Common Reporting Standard
The Common Reporting Standard (CRS), which has its roots in the Foreign Account Tax Compliance Act (FATCA), has now been implemented into UK law by the International Tax Compliance Regulations 2015. The CRS is a global network of legislation, which aims to prevent individuals and entities using offshore structures to evade tax. Unlike FATCA, under which charities are exempt from reporting requirements, the CRS may require charities to make reports to HMRC.
The CRS divides all entities into two broad categories – “financial institutions” (FIs) and “non-financial entities” (NFEs). If a charity is considered to be an NFE, it will not have its own reporting requirements under the CRS.
Most charities do not provide financial services, and so would not expect to be classed as an FI. The definition of FI under the CRS, however, is very broad and some charities – particularly endowed charities and those that receive a large proportion of their income from investments – will be categorised in this way. If this is the case, charities should consider whether they are required to make reports. A charity will be considered an FI if it is managed by an FI and its gross income is at least 50% attributable to investing, reinvesting, or trading in financial assets. Under the CRS, these charities will need to identify whether they maintain “financial accounts” which must be reported to HMRC.
Charities maintaining financial accounts include those which have issued equity interests, bonds or other debt instruments and also those charities constituted as trusts which make grants to beneficiaries.
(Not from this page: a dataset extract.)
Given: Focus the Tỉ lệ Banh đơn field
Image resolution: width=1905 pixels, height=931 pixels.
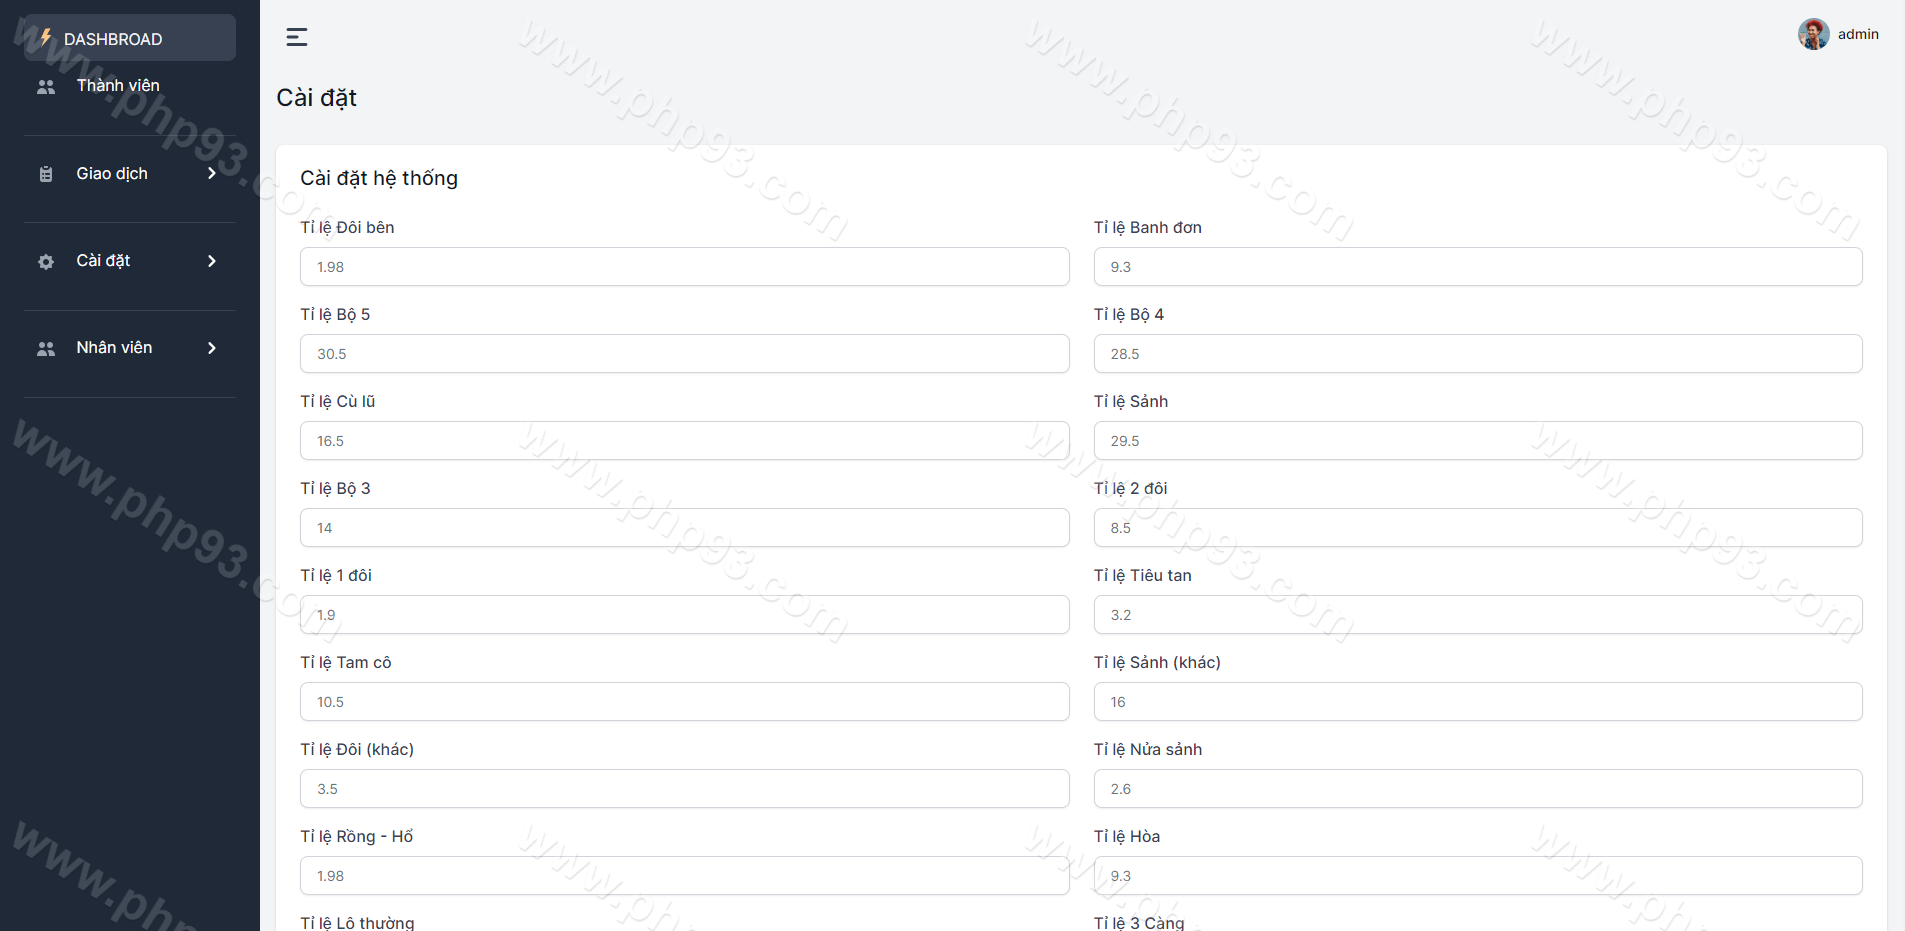Looking at the screenshot, I should 1477,267.

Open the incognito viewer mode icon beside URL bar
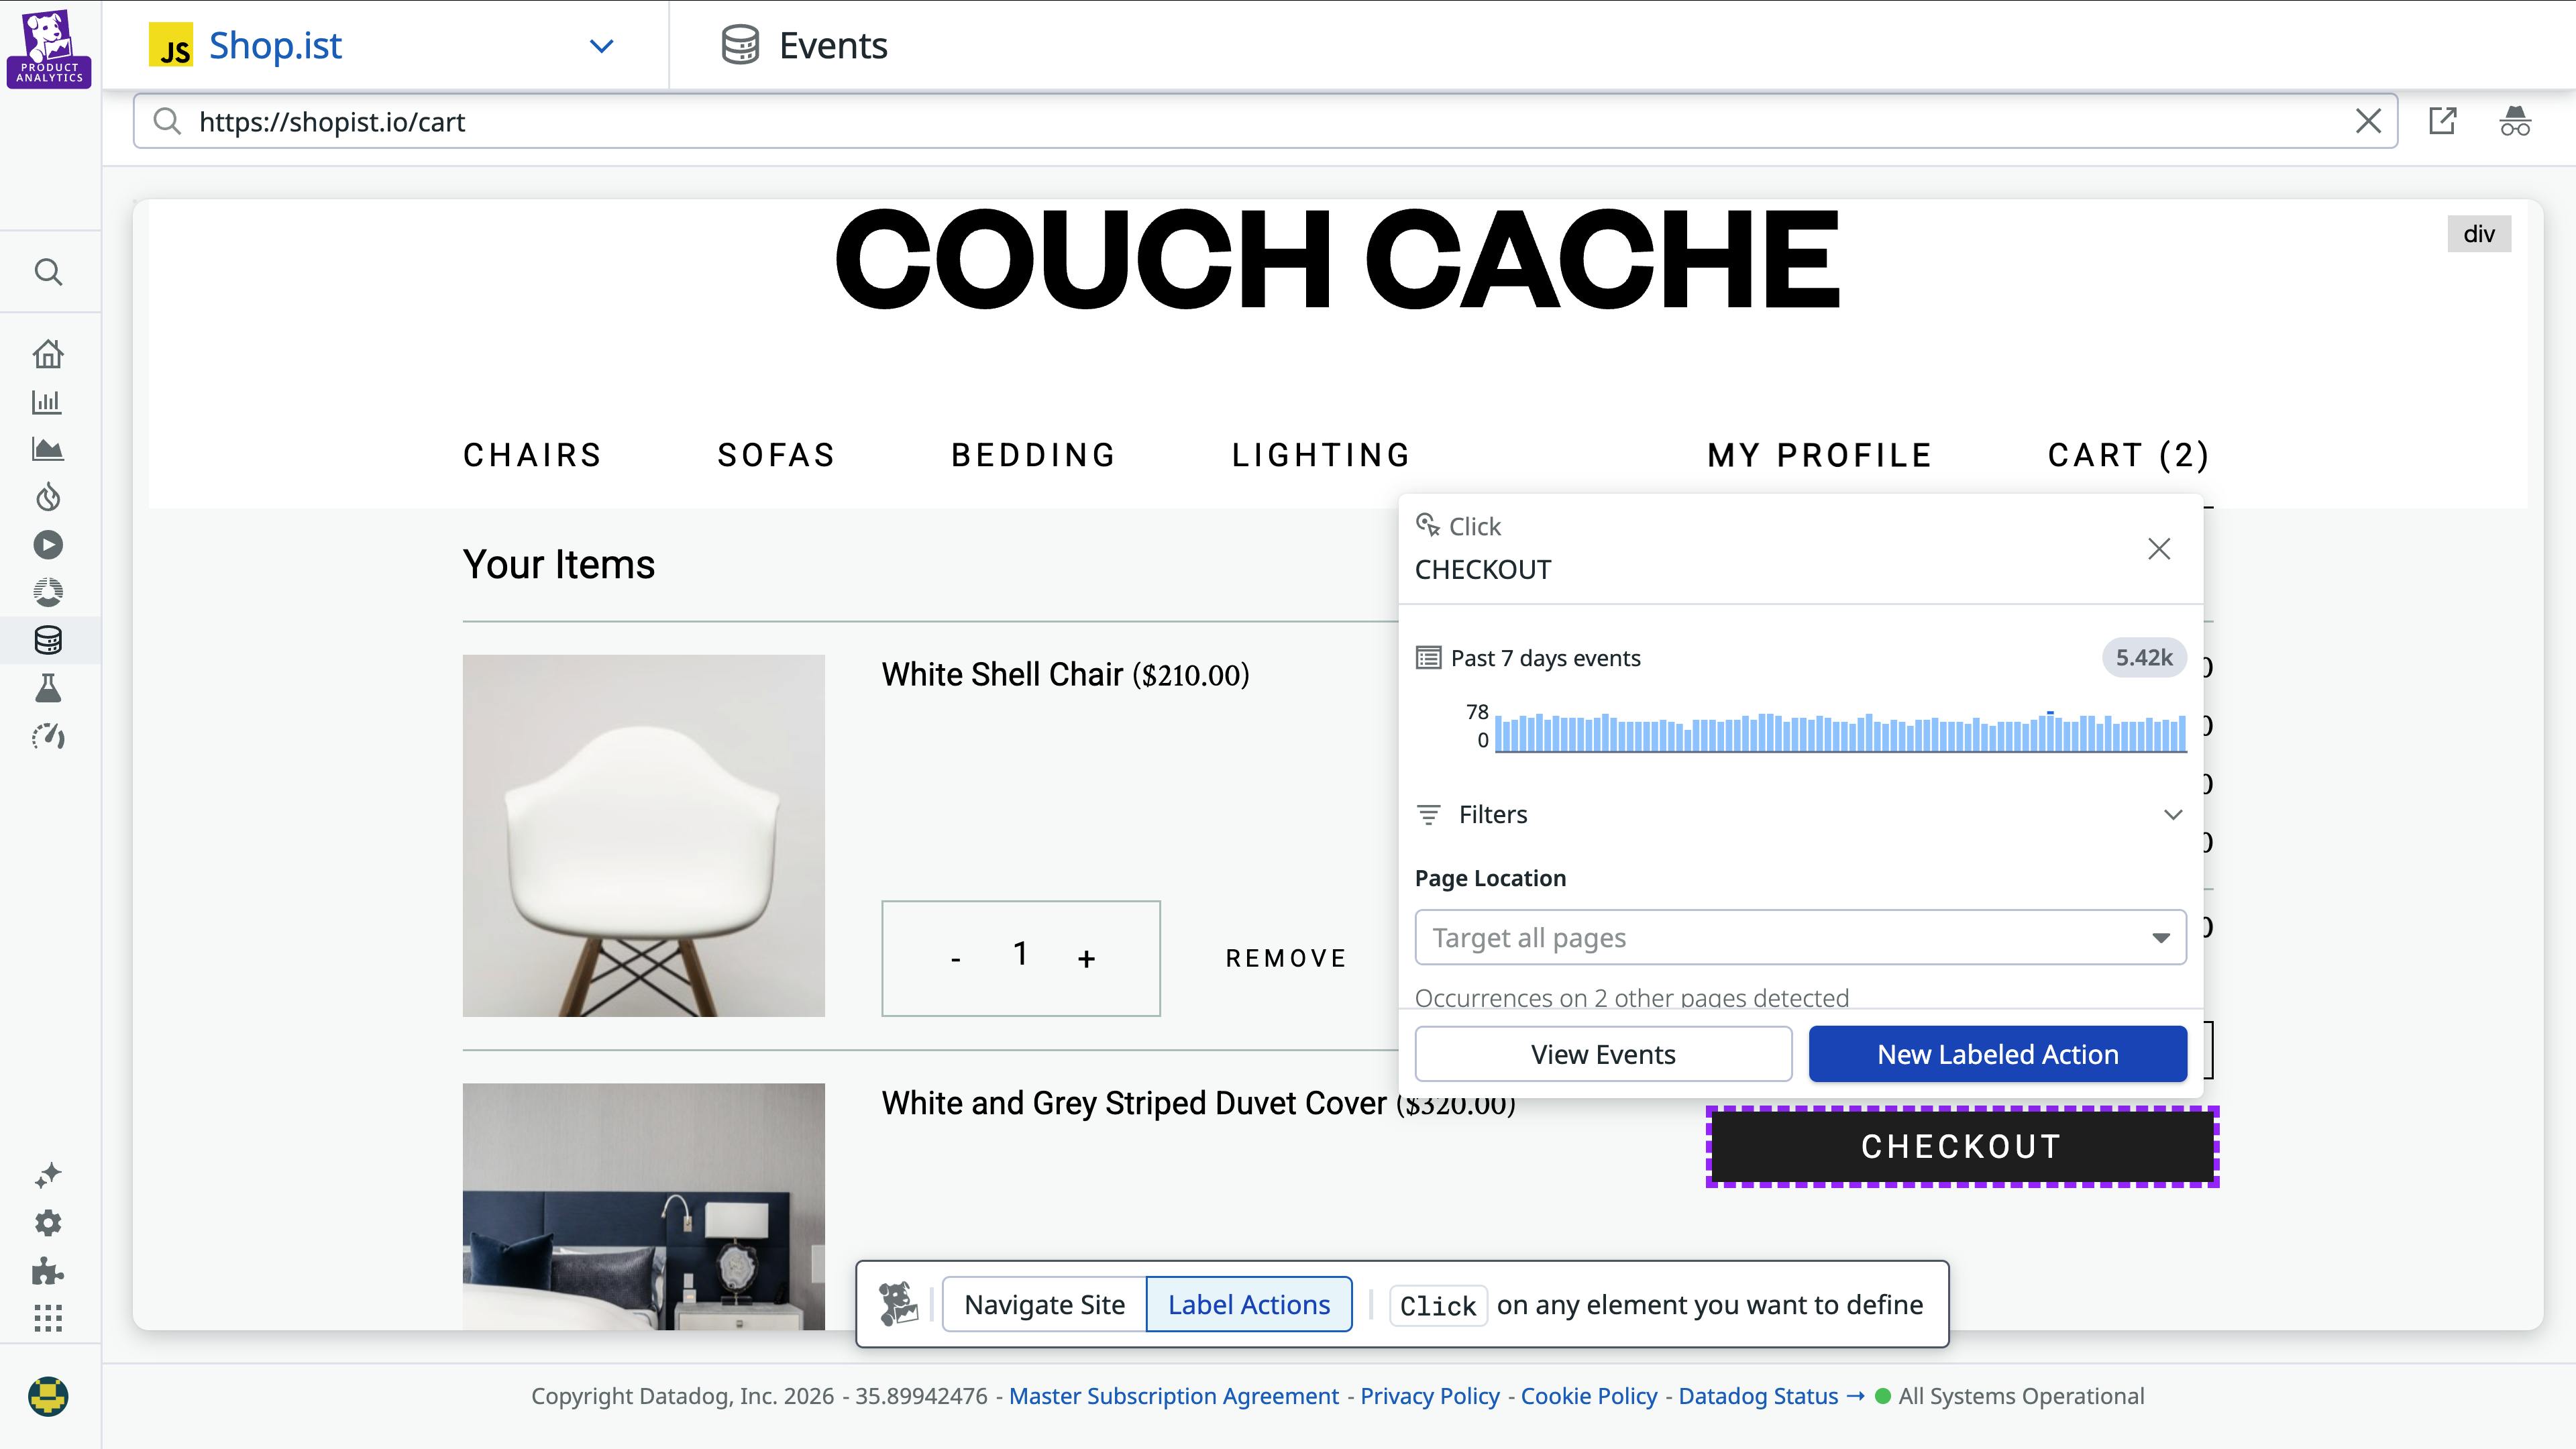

Where such charities are FIs they will need to perform due diligence on their account holders or beneficiaries and will need to report certain information regarding these account holders or beneficiaries to HMRC. The majority of charities which are FIs will not maintain financial accounts, but it remains to be seen whether HMRC will require these charities to submit nil returns.
The first reporting deadlines for FIs under the CRS are not until 2017. However, charities that suspect they may be within scope should start considering their due diligence and reporting requirements now. If a charity is in any way uncertain as to its status in relation to the CRS, we would encourage them to seek professional advice to make certain of their situation and any subsequent reporting requirements.
CTG has been invited by HMRC to participate in a dedicated working group to discuss the implications of the CRS on the sector, and we will keep members updated on any further developments.